**Task inputs**
- - -

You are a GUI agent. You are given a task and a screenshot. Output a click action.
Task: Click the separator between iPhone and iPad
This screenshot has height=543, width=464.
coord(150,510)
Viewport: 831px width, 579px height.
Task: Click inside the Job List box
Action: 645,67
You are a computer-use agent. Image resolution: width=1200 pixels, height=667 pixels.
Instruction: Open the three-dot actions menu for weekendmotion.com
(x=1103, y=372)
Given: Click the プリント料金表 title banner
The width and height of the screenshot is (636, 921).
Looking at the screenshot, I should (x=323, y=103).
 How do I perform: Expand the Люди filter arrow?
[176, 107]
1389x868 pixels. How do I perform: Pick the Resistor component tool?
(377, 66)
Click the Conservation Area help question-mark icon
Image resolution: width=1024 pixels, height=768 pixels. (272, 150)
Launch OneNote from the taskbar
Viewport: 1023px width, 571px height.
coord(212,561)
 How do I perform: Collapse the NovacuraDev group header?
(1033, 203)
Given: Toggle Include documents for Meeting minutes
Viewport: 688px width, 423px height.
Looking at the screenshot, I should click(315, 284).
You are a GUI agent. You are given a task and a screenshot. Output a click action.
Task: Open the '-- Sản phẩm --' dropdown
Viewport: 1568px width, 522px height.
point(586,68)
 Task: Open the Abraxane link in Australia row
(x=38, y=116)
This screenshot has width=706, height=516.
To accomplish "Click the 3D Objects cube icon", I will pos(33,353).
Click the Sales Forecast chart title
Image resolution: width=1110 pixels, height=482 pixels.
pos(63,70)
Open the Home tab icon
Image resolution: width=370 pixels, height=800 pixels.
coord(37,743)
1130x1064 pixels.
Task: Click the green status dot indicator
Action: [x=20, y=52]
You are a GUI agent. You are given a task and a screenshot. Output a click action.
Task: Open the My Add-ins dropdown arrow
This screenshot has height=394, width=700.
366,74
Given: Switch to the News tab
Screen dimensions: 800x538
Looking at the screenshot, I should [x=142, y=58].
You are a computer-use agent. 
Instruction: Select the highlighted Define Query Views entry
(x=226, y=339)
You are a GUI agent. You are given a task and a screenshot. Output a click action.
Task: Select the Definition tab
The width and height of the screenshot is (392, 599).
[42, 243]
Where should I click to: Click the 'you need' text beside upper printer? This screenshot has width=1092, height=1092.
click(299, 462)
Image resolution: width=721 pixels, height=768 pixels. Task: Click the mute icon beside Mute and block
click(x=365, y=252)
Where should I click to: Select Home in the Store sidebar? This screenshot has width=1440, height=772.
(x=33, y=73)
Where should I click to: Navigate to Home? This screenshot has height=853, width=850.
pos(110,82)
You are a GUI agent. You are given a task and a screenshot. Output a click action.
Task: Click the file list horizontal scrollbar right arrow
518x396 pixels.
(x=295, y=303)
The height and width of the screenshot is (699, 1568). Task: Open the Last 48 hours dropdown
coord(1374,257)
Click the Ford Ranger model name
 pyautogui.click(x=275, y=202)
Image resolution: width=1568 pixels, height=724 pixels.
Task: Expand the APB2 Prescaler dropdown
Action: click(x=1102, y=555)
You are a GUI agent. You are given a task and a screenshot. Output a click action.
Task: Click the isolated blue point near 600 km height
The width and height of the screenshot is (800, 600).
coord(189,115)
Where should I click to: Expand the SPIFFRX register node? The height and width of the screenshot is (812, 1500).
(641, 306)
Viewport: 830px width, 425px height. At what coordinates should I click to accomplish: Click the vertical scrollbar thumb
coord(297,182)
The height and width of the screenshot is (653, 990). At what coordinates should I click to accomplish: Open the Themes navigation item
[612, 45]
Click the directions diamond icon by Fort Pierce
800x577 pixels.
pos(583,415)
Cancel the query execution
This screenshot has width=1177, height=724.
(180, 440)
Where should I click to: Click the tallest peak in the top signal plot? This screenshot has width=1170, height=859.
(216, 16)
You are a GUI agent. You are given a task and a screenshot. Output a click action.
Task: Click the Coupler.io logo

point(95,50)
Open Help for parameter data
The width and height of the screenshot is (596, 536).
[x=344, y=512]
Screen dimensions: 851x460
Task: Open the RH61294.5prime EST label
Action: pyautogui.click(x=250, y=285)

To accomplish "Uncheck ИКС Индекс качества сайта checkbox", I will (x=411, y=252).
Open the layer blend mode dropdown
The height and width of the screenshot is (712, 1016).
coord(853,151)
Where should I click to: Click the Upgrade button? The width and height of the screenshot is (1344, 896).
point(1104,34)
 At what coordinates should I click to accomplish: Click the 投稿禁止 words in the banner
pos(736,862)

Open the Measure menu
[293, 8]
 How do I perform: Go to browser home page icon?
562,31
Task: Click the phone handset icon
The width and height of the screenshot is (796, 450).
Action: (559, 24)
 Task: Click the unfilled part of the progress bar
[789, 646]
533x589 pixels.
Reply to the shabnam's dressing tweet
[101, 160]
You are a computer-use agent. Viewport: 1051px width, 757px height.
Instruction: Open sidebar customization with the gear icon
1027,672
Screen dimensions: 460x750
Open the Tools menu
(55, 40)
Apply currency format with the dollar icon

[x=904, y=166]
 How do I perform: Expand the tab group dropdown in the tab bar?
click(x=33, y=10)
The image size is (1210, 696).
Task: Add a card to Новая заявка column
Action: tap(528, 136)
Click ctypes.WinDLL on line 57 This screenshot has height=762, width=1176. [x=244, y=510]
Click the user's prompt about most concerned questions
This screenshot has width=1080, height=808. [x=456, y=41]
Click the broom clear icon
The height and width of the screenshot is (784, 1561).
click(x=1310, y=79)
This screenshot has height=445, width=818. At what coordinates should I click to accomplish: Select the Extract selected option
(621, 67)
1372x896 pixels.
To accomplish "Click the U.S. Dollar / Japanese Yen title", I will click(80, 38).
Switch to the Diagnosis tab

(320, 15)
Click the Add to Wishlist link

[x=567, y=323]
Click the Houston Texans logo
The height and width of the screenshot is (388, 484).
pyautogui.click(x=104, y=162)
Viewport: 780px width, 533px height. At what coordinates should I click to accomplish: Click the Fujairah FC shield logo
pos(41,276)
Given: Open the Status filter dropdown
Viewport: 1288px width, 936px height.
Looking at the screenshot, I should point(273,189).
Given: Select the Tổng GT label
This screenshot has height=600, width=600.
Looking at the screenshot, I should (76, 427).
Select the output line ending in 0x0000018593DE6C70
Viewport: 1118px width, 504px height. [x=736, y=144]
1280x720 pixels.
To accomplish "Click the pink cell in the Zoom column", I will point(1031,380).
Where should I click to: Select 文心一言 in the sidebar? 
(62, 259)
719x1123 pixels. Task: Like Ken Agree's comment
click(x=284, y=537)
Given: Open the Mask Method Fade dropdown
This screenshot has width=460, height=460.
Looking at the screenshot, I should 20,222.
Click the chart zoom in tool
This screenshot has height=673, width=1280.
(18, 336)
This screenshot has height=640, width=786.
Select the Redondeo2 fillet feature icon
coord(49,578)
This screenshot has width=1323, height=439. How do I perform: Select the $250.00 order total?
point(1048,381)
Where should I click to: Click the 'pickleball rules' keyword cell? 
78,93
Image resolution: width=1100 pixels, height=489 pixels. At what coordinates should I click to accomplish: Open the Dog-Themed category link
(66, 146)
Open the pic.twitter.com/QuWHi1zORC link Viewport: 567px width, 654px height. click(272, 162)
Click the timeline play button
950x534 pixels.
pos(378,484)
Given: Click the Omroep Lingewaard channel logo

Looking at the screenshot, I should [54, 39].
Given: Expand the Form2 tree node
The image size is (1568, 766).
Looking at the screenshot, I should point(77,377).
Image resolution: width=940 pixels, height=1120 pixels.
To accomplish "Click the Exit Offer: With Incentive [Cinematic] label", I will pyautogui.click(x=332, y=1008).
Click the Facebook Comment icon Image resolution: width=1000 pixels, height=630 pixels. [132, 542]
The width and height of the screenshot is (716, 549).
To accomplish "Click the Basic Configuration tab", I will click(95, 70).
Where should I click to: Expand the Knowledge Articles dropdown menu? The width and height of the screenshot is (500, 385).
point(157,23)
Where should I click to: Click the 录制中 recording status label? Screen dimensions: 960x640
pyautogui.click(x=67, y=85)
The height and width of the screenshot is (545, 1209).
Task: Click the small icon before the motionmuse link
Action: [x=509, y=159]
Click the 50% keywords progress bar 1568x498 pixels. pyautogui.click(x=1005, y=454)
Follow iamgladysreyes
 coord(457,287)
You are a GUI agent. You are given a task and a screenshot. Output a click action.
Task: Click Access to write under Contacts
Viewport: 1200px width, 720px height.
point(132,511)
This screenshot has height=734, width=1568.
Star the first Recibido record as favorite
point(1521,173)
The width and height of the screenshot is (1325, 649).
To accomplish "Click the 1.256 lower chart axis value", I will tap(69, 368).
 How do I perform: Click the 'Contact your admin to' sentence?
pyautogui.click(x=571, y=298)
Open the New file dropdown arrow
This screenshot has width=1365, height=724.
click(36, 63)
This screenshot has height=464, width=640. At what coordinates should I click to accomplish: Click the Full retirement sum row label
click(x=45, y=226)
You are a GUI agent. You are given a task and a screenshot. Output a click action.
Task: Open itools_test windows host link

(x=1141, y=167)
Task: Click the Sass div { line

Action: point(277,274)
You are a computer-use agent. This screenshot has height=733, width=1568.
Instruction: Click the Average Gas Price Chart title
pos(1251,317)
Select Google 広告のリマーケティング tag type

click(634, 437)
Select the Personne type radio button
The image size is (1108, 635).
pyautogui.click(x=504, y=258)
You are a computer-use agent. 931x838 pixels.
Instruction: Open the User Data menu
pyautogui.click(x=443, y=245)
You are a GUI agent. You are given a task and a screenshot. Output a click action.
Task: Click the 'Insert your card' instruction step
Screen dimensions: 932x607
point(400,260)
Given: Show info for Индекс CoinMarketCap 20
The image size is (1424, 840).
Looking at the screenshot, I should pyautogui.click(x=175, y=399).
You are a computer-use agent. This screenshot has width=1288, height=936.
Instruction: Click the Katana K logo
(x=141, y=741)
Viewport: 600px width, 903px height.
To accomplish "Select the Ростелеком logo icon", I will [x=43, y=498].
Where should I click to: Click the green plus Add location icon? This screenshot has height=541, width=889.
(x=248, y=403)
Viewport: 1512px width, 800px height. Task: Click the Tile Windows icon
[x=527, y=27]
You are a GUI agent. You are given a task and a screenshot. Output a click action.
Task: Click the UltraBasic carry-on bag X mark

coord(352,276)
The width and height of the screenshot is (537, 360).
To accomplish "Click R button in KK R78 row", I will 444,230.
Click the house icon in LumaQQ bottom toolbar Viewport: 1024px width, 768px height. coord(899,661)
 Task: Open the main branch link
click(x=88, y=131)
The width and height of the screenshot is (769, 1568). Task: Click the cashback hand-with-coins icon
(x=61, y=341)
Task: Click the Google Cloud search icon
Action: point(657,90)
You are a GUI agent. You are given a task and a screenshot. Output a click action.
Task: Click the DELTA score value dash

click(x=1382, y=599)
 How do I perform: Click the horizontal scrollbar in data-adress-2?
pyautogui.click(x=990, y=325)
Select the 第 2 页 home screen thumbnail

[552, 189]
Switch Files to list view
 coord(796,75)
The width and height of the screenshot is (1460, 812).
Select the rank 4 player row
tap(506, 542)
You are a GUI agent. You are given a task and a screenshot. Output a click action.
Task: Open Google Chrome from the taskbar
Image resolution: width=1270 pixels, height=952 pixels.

- - -

**To do**
Find each line in the data above with the word "Индекс", then copy it.

**Task result**
To accomplish "Uncheck ИКС Индекс качества сайта checkbox", I will (x=411, y=252).
Given: Show info for Индекс CoinMarketCap 20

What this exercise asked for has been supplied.